» **Saved entries**:
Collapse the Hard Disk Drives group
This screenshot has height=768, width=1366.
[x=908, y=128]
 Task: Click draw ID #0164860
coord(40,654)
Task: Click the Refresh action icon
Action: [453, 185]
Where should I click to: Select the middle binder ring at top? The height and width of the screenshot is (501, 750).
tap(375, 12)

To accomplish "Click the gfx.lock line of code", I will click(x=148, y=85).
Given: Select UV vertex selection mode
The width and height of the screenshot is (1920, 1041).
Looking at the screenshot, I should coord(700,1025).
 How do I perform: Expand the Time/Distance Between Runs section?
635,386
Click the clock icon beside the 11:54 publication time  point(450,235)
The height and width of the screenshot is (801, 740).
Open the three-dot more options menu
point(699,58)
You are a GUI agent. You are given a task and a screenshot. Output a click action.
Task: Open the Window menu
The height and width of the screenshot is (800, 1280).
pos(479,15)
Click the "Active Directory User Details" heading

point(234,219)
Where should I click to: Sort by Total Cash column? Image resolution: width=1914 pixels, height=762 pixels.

» **Task**: Reprint the entries above in full, exactly as they are.

» **Written response**:
Collapse the Hard Disk Drives group
This screenshot has height=768, width=1366.
[x=908, y=128]
 Task: Click draw ID #0164860
coord(40,654)
Task: Click the Refresh action icon
Action: [453, 185]
Where should I click to: Select the middle binder ring at top? The height and width of the screenshot is (501, 750).
tap(375, 12)

To accomplish "Click the gfx.lock line of code", I will click(x=148, y=85).
Given: Select UV vertex selection mode
The width and height of the screenshot is (1920, 1041).
Looking at the screenshot, I should coord(700,1025).
 How do I perform: Expand the Time/Distance Between Runs section?
635,386
Click the clock icon beside the 11:54 publication time  point(450,235)
The height and width of the screenshot is (801, 740).
Open the three-dot more options menu
point(699,58)
You are a GUI agent. You are given a task and a screenshot. Output a click action.
Task: Open the Window menu
The height and width of the screenshot is (800, 1280).
pos(479,15)
Click the "Active Directory User Details" heading

point(234,219)
Where should I click to: Sort by Total Cash column? Image resolution: width=1914 pixels, height=762 pixels.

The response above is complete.